Phnom Penh in the Cambodian Gem Trade
Phnom Penh in the Cambodian Gem Trade
Cambodia's capital as a regional dealing centre for ruby, sapphire, and Southeast Asian rough
Phnom Penh is the capital of Cambodia and the country's principal commercial centre, serving as the home market for Cambodian gemstone production — historically dominated by Pailin ruby and sapphire, with secondary production from Ratanakiri and Mondulkiri provinces — and as a regional dealing node for stones moving between the Cambodian mining areas, the Bangkok cutting trade, and onward international markets. Phnom Penh's gem trade is less formalised and considerably smaller than the Bangkok or Hong Kong centres, but it is an active part of the regional supply chain and a normal point of contact for buyers working with Cambodian rough.
Cambodian production and the Phnom Penh market
The Pailin region in northwestern Cambodia, near the Thai border, was historically the principal Cambodian source of fine blue and yellow sapphire and of dark, often slightly bluish ruby. Production peaked in the late twentieth century and has declined substantially as the most accessible alluvial deposits have been worked out. Stones still come to Phnom Penh from Pailin and from secondary sources, but volume is a fraction of the historic Pailin output.
Ratanakiri and Mondulkiri in the northeast produce zircon — particularly the blue heat-treated material long associated with Cambodia — and minor amounts of corundum and other coloured stones. The Phnom Penh market handles material from both regional sources.
Trade structure
Phnom Penh's gem dealing is centred on a small number of streets and markets in the city, with rough and cut goods traded between Cambodian dealers, visiting Thai buyers from Bangkok and Chanthaburi, and a smaller international clientele. The trade expanded through the 1990s and 2000s as Cambodia opened to international commerce, and the city became a useful point of entry for buyers seeking direct contact with Cambodian production rather than working through Bangkok intermediaries.

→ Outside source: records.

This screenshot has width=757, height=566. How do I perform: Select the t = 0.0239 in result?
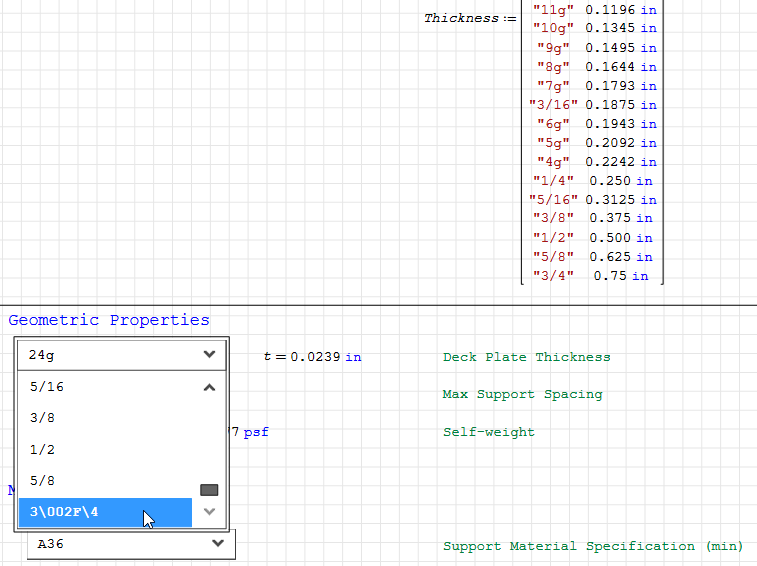[312, 357]
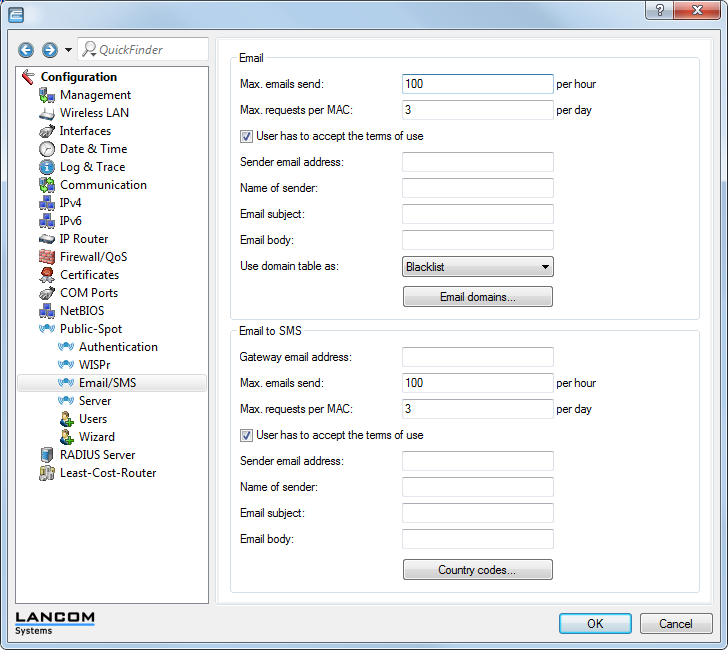Click the Least-Cost-Router icon
728x650 pixels.
tap(46, 473)
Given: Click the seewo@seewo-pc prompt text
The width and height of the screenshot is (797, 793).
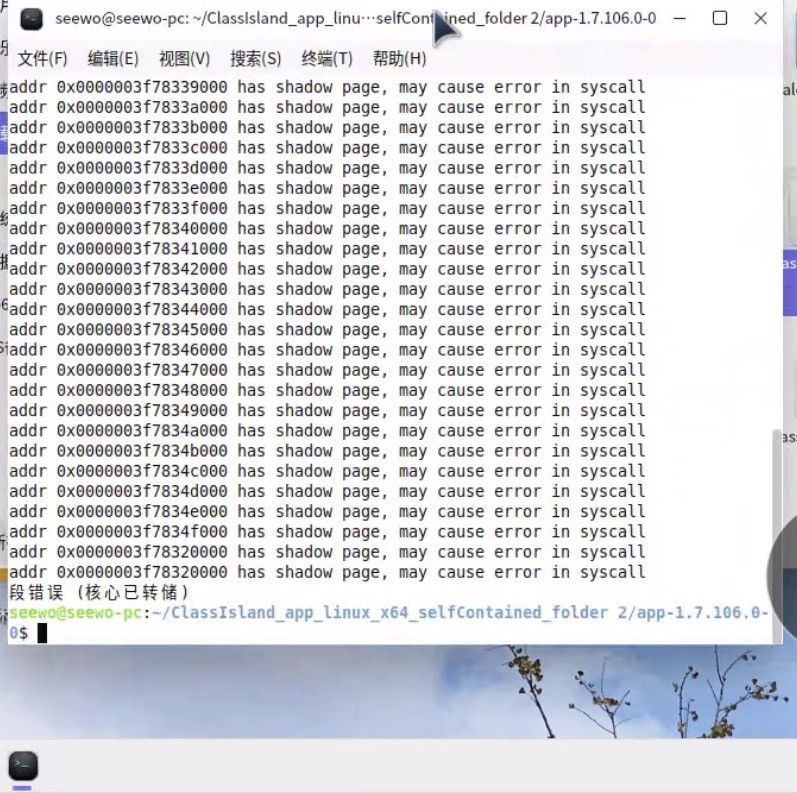Looking at the screenshot, I should pyautogui.click(x=75, y=612).
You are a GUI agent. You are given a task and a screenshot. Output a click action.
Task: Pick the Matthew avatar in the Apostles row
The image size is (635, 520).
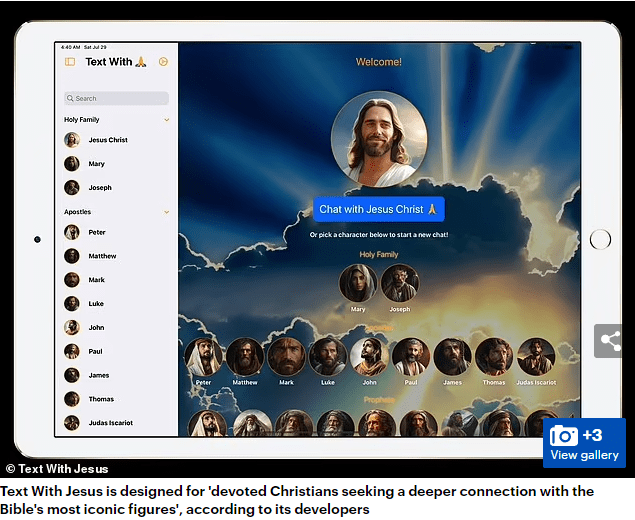point(245,357)
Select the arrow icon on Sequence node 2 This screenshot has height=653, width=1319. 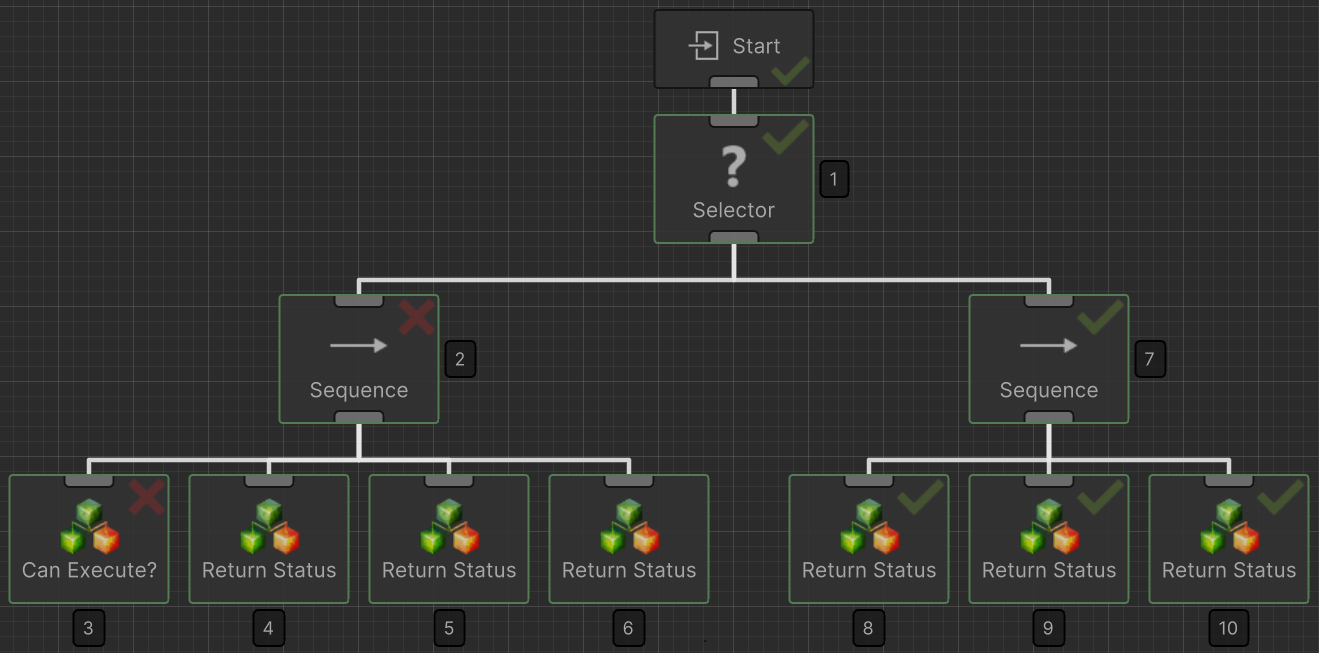tap(358, 345)
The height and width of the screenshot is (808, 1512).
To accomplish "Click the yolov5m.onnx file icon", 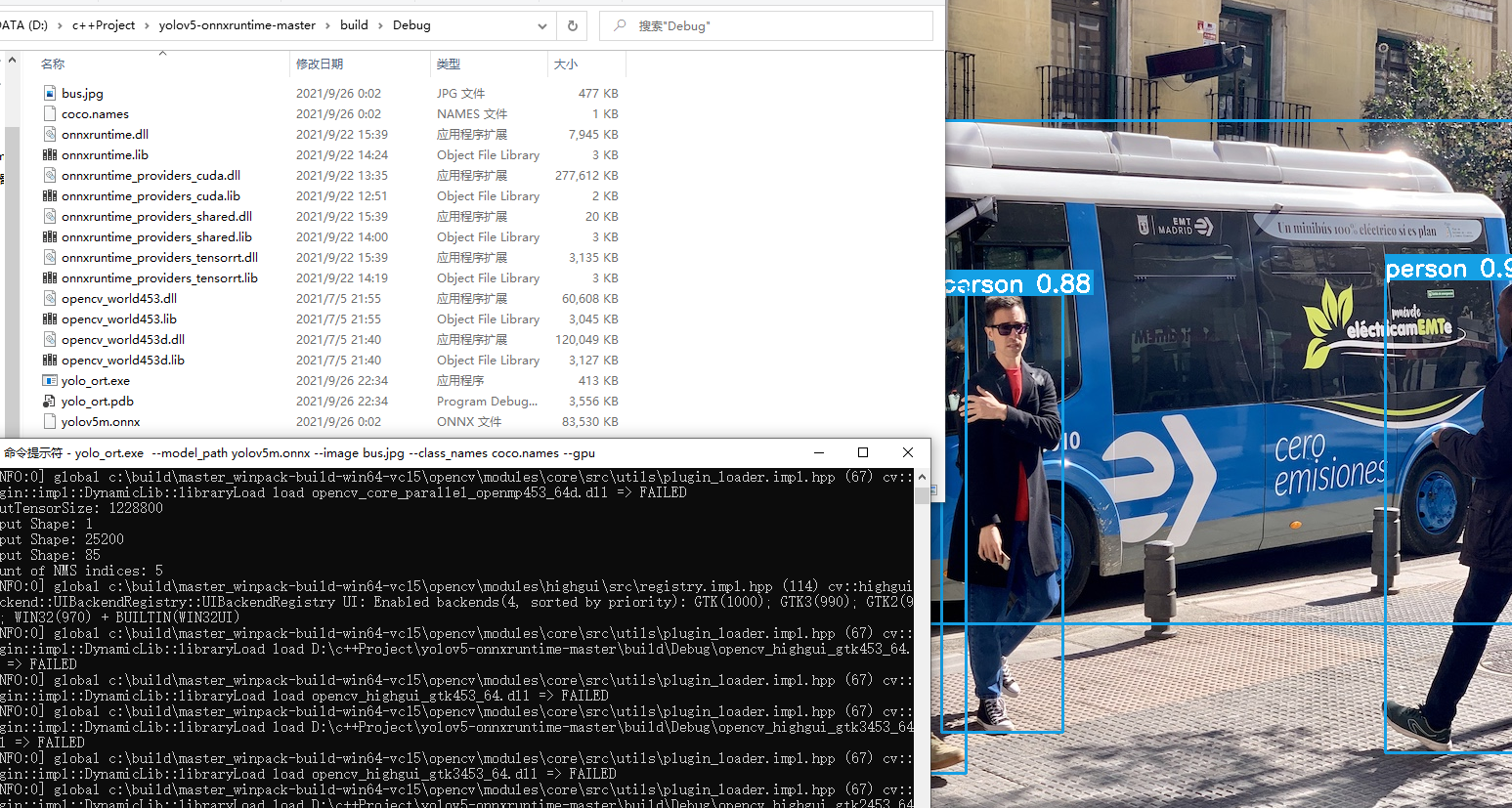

Cutting and faceting infrastructure in Phnom Penh remains modest compared with Bangkok and Chanthaburi, and the great majority of Cambodian rough still travels to Thailand for cutting and treatment before reaching international markets.
Position in the regional trade
For dealers and buyers, Phnom Penh is most useful as a point of contact for Cambodian rough at first or second hand, for sourcing material with reliable Cambodian provenance, and for direct relationships with the small number of Cambodian-cutting houses that have emerged in recent years. Bangkok remains the dominant Southeast Asian centre for cut and treated coloured stones; Phnom Penh is the upstream source point.
Cambodian-origin ruby and sapphire are documented at the major laboratories — Gübelin, SSEF, Lotus, AGL, and GIA — though origin is somewhat less commonly issued for Cambodian material than for Burmese or Sri Lankan stones, in part because of the smaller market and the relative scarcity of fine modern Cambodian production.
In the trade
Buyers working in Phnom Penh should expect a less formalised market environment than Bangkok or Hong Kong, with correspondingly greater emphasis on personal relationships, direct examination, and laboratory verification of any stones acquired. The city remains a normal part of the Southeast Asian gemstone supply chain, even as the volume of Pailin production has declined.